Task objective — Put each line of the rows below into a numbered list, skipping blank lines and leaving the pictures out.

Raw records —
-------

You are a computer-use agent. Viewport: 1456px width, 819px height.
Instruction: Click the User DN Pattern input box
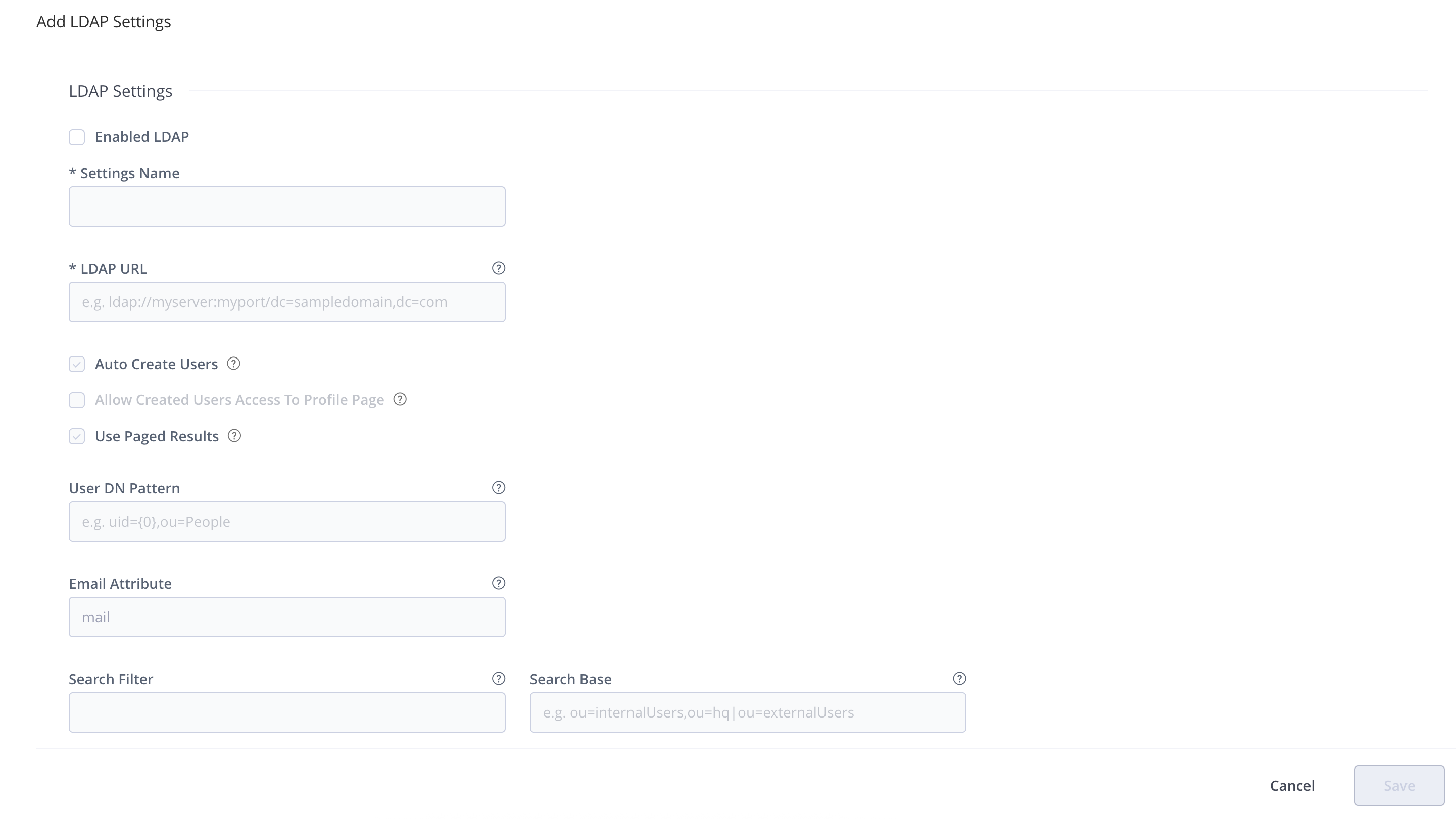286,521
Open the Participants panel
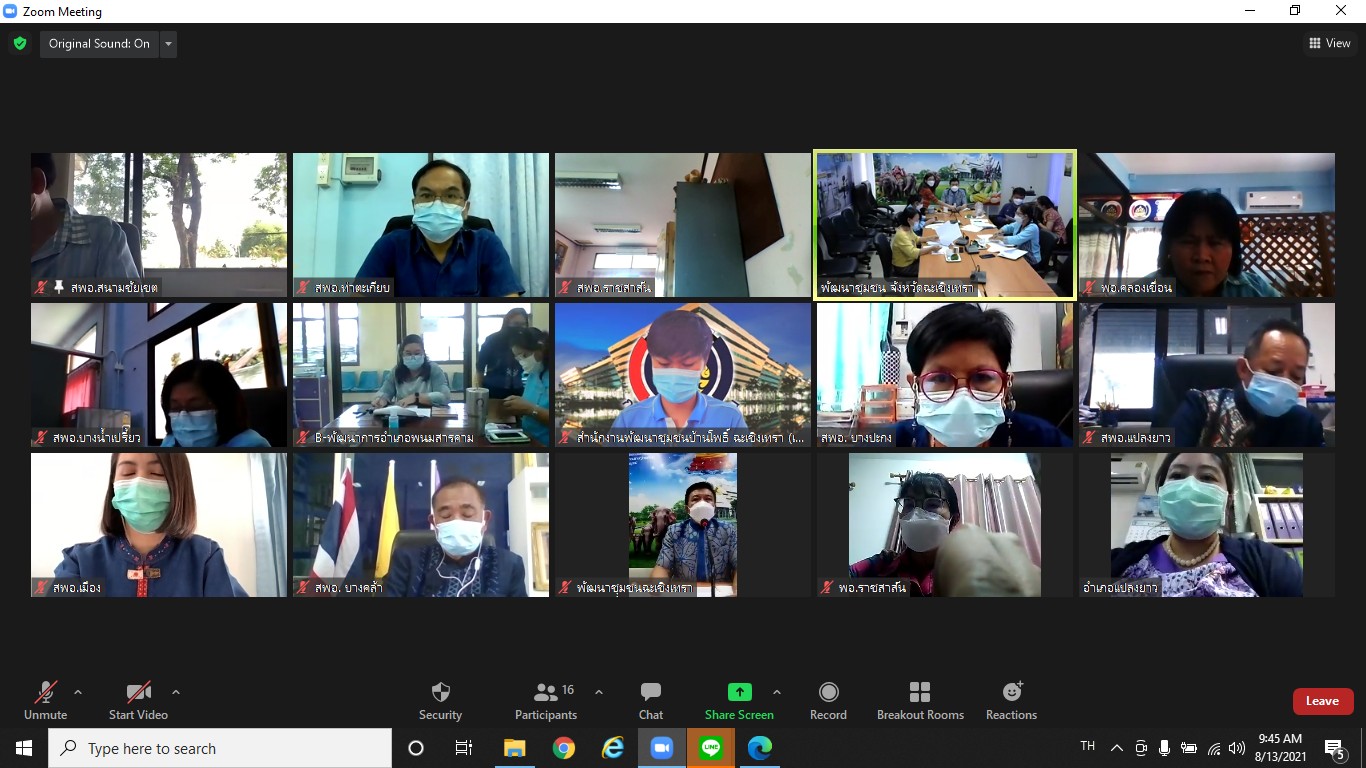Viewport: 1366px width, 768px height. pos(546,700)
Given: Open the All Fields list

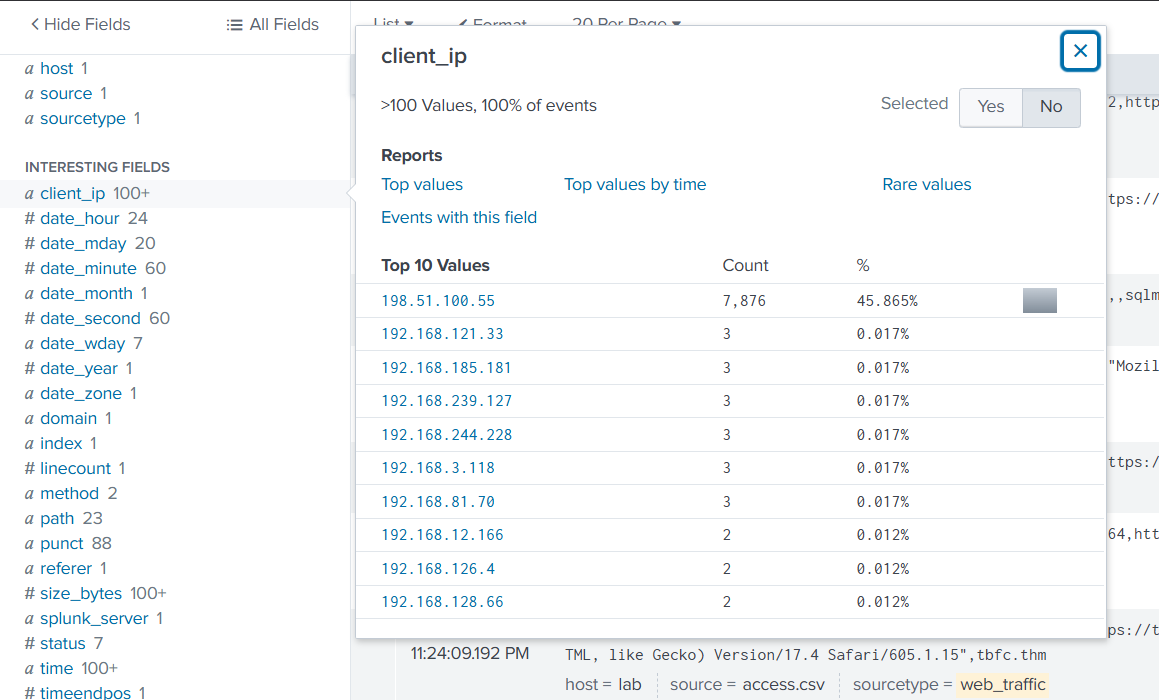Looking at the screenshot, I should click(273, 24).
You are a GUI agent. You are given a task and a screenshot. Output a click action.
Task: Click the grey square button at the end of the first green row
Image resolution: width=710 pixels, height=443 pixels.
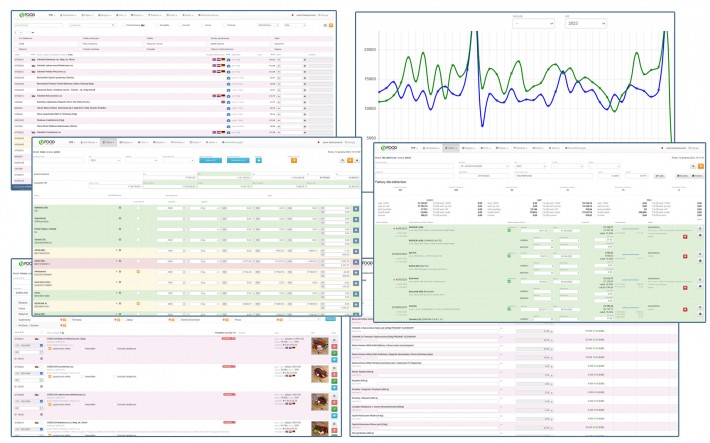coord(356,208)
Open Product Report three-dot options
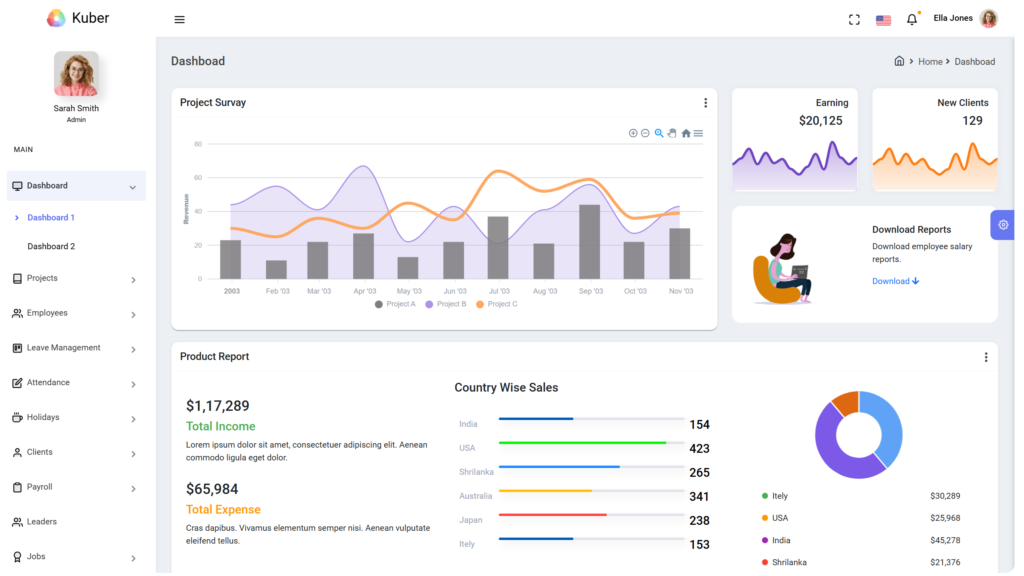 (985, 357)
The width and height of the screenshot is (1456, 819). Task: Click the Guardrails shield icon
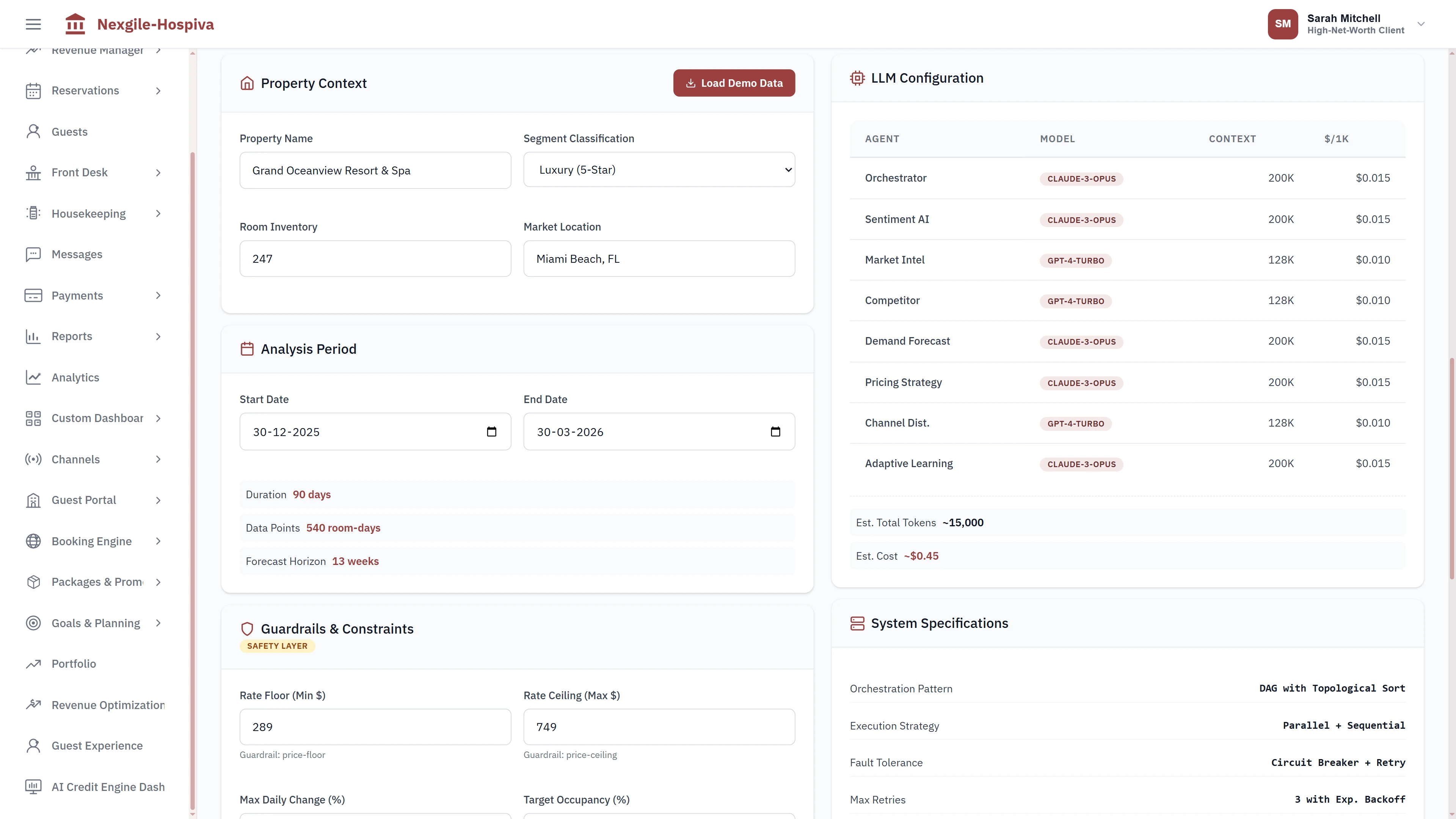247,629
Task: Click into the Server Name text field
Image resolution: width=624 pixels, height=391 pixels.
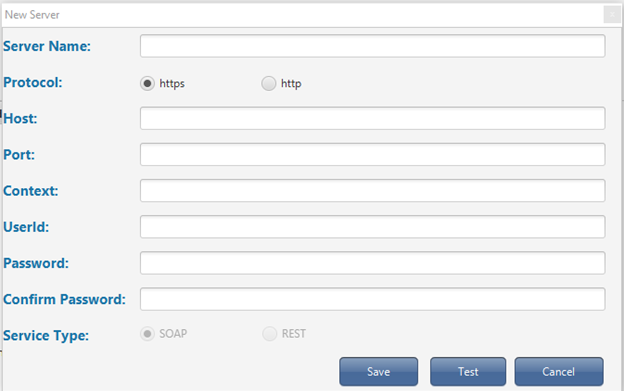Action: coord(372,46)
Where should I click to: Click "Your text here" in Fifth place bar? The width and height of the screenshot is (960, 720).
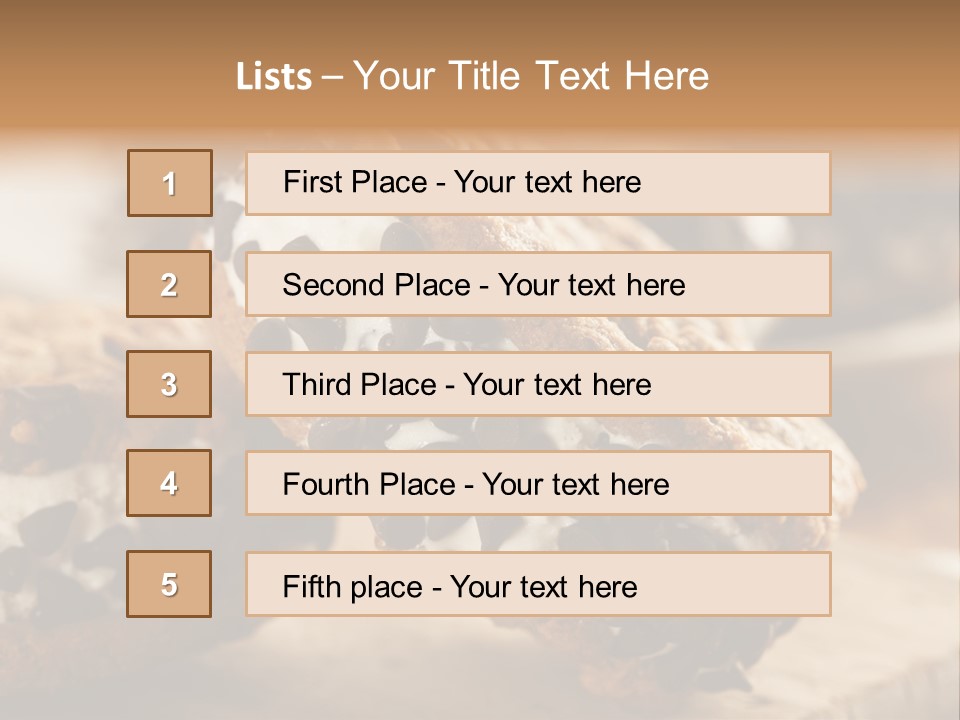(x=543, y=586)
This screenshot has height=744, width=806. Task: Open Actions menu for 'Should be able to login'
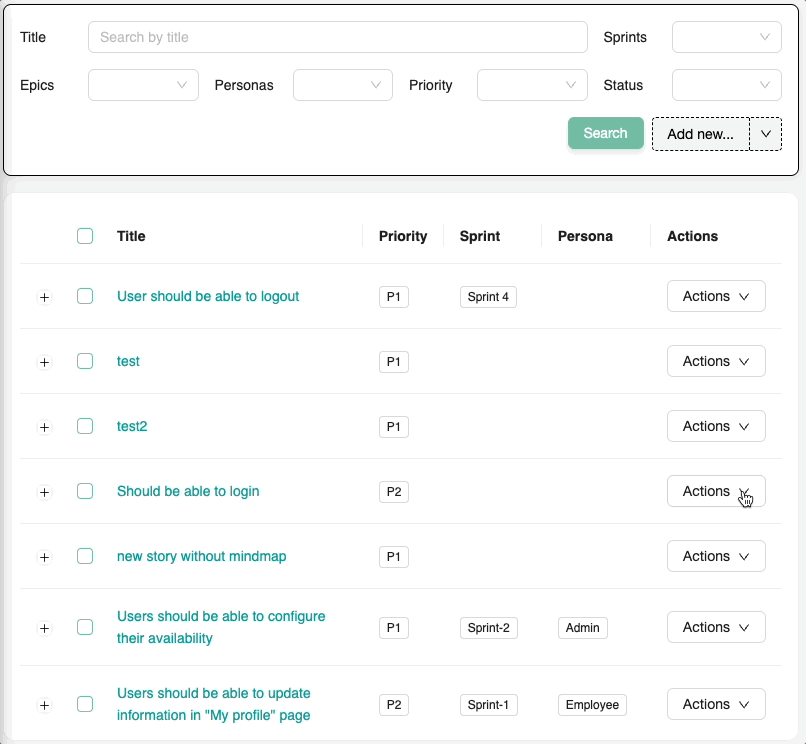point(715,491)
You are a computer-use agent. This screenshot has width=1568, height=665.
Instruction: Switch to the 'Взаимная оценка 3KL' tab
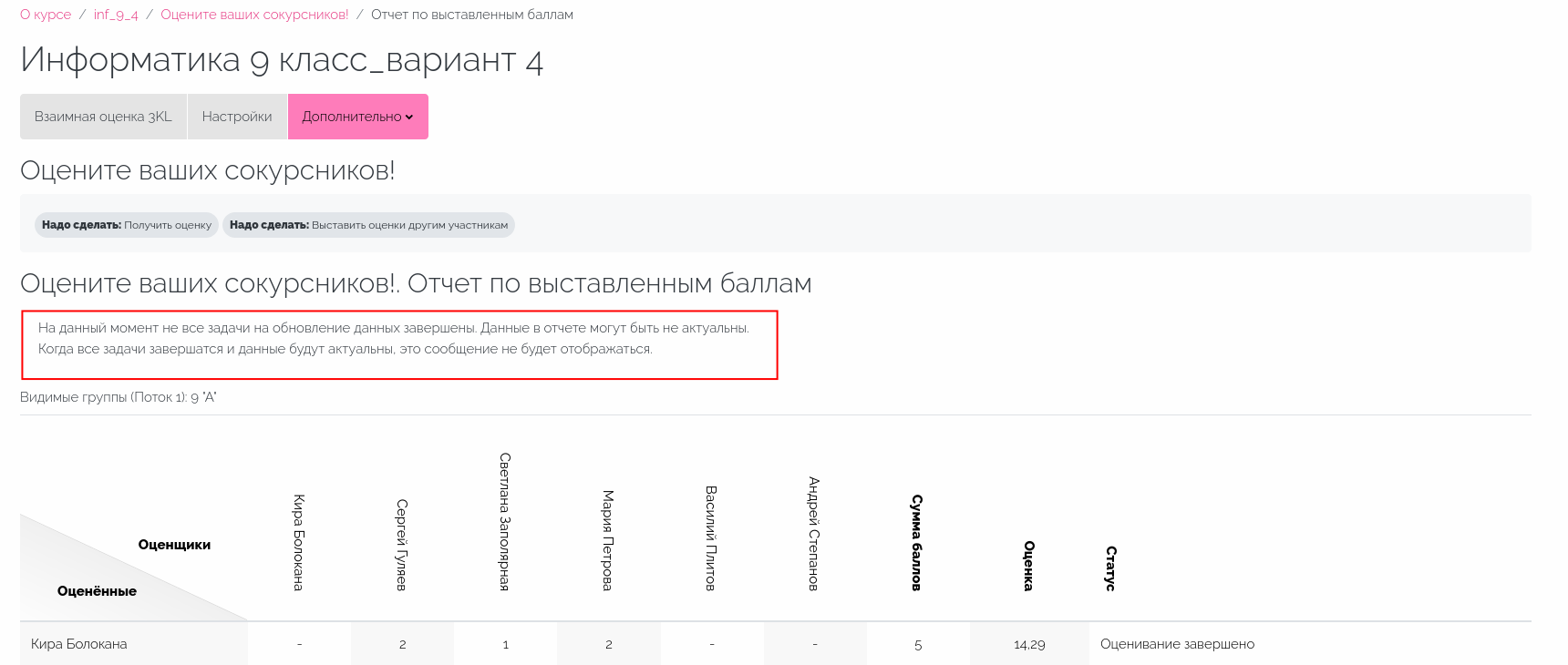tap(103, 117)
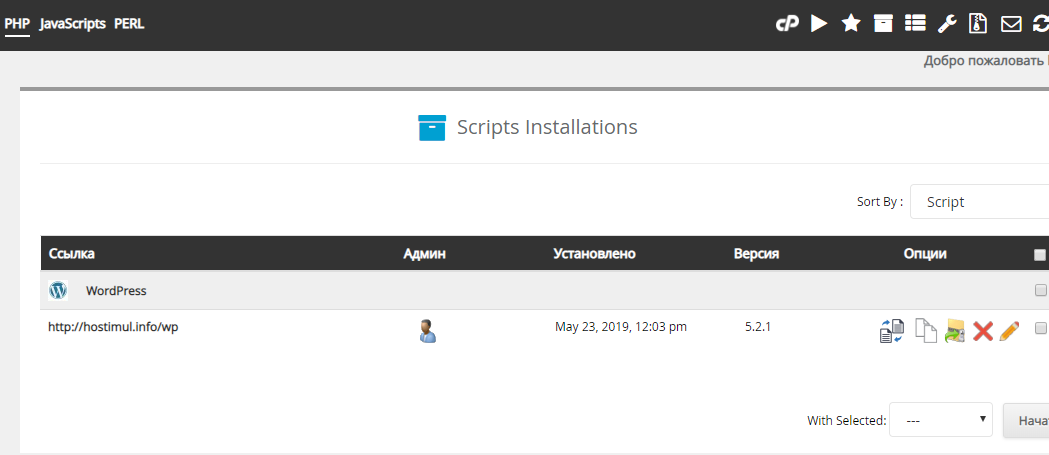Toggle the select-all checkbox in table header
The height and width of the screenshot is (455, 1049).
[x=1040, y=255]
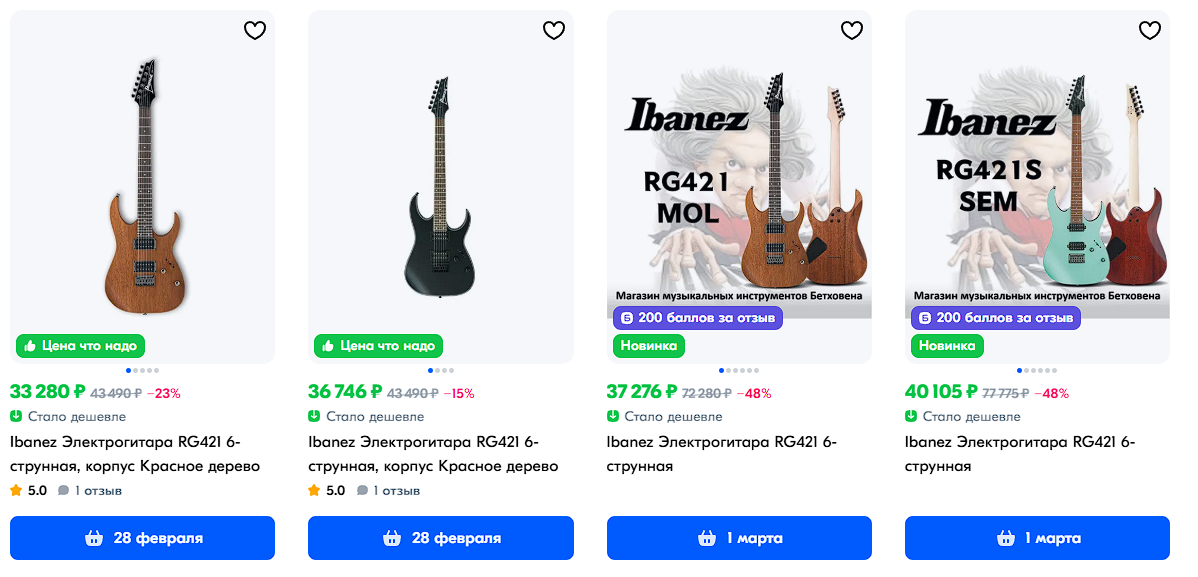Image resolution: width=1198 pixels, height=577 pixels.
Task: Click the heart on the RG421S SEM card
Action: point(1150,31)
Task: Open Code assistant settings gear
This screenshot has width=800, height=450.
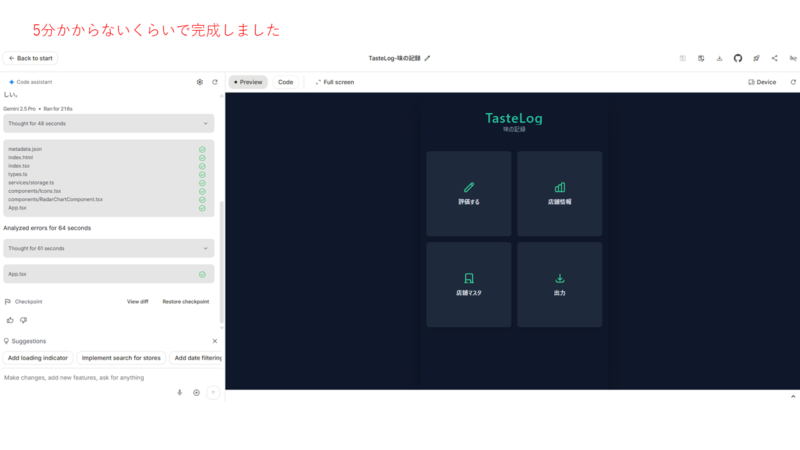Action: tap(200, 82)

-------

Task result —
1. You are a computer-use agent. Viewport: 1456px width, 819px height.
2. Instruction: Click the User DN Pattern input box
3. 286,521
4. Open the Participants panel
5. Viewport: 1366px width, 768px height. pos(546,700)
6. Given: Open the All Fields list
7. Looking at the screenshot, I should click(273, 24).
8. You are a GUI agent. You are given a task and a screenshot. Output a click action.
9. Task: Click the grey square button at the end of the first green row
10. Image resolution: width=710 pixels, height=443 pixels.
11. coord(356,208)
12. Open Product Report three-dot options
13.  (985, 357)
14. The width and height of the screenshot is (1456, 819). Task: Click the Guardrails shield icon
15. 247,629
16. Task: Click into the Server Name text field
17. Image resolution: width=624 pixels, height=391 pixels.
18. Action: coord(372,46)
19. Where should I click to: Click "Your text here" in Fifth place bar? The width and height of the screenshot is (960, 720).
20. (x=543, y=586)
21. This screenshot has height=744, width=806. Task: Open Actions menu for 'Should be able to login'
22. point(715,491)
23. You are a computer-use agent. This screenshot has width=1568, height=665.
24. Instruction: Switch to the 'Взаимная оценка 3KL' tab
25. tap(103, 117)
26. Toggle the select-all checkbox in table header
27. The height and width of the screenshot is (455, 1049).
28. [x=1040, y=255]
29. Image resolution: width=1198 pixels, height=577 pixels.
30. Task: Click the heart on the RG421S SEM card
31. Action: point(1150,31)
32. Task: Open Code assistant settings gear
33. This screenshot has width=800, height=450.
34. Action: tap(200, 82)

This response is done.